> [RECORD SET]:

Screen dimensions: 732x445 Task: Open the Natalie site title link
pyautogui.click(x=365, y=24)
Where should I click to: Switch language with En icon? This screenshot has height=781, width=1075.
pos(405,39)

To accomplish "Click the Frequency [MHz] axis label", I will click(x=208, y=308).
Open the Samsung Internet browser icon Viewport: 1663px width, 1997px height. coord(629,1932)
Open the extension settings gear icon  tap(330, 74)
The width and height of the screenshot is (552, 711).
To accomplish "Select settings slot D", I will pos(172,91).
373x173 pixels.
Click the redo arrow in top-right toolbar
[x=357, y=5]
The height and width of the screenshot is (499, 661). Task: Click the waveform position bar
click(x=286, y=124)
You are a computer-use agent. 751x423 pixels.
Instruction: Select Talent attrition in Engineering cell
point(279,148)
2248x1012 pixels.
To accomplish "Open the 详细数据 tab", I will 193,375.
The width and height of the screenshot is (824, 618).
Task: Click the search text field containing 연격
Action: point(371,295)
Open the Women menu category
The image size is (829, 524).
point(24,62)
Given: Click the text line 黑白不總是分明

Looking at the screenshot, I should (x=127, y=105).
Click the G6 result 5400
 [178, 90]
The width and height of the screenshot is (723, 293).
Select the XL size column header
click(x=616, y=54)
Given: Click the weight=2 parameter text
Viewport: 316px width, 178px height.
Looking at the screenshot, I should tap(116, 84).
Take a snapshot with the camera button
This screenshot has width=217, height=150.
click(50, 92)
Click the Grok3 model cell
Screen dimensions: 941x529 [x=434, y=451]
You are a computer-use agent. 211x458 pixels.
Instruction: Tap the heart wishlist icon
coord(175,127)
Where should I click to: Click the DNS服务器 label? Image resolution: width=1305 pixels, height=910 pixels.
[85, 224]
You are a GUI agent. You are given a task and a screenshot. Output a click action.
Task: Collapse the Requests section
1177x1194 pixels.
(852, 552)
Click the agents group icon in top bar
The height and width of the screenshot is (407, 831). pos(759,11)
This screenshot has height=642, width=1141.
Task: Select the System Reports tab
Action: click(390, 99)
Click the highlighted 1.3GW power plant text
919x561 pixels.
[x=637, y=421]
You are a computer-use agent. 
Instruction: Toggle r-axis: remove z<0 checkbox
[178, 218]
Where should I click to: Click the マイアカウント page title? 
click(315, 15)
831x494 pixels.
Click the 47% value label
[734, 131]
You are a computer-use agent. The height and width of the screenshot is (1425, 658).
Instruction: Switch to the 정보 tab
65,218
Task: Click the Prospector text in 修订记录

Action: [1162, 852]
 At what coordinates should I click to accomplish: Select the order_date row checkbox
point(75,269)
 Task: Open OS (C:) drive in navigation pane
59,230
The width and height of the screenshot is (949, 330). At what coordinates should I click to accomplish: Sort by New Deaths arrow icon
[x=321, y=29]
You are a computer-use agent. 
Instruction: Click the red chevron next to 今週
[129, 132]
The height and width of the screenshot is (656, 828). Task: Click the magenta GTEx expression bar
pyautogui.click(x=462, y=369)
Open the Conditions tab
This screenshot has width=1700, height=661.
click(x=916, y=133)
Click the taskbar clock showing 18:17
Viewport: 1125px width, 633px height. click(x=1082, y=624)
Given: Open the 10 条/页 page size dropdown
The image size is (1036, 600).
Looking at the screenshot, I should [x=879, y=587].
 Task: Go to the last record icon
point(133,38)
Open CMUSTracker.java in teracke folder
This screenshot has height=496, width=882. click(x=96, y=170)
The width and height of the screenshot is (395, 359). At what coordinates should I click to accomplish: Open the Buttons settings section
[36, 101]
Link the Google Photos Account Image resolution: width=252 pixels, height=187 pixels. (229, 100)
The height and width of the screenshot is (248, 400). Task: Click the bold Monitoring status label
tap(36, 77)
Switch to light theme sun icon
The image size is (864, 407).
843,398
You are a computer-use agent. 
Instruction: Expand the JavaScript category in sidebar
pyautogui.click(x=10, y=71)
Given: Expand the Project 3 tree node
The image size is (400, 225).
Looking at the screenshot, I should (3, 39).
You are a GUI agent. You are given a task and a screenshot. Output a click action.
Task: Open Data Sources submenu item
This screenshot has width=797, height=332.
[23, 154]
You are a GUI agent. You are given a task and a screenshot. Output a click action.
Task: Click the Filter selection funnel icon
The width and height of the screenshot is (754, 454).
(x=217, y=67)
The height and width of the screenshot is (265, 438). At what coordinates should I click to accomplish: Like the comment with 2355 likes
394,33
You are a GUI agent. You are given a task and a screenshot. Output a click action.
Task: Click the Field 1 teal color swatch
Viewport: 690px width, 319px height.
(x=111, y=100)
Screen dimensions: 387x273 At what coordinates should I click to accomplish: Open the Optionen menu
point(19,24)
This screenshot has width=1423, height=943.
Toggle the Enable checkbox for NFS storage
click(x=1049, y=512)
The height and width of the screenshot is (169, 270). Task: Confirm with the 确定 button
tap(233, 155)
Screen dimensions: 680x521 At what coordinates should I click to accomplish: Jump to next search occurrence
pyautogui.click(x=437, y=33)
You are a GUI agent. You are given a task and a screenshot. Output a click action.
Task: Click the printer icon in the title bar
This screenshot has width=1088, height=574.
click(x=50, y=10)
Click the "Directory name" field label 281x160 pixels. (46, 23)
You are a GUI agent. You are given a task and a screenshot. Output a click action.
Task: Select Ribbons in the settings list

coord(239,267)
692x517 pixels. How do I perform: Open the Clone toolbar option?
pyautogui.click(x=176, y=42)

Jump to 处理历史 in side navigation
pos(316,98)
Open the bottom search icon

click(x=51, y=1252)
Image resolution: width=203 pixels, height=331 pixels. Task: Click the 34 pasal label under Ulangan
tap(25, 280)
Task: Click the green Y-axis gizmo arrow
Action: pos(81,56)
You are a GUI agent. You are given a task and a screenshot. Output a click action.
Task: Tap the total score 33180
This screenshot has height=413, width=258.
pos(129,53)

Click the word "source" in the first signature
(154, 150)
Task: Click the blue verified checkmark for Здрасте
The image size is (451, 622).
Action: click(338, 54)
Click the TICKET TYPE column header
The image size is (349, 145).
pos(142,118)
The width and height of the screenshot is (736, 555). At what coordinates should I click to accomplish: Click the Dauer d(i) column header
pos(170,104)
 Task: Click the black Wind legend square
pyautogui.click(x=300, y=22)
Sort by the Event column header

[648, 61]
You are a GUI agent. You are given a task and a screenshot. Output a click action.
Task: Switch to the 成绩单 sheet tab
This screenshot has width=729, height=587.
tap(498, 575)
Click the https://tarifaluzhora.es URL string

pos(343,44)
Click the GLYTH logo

> [GIVEN EXERCISE]: Locate every line in the entries above that contains the word "next" and copy each one out in full.

> [SOLUTION TO THIS EXERCISE]:
Instruction: Click the red chevron next to 今週
Screen dimensions: 680x521 At what coordinates should I click to accomplish: Jump to next search occurrence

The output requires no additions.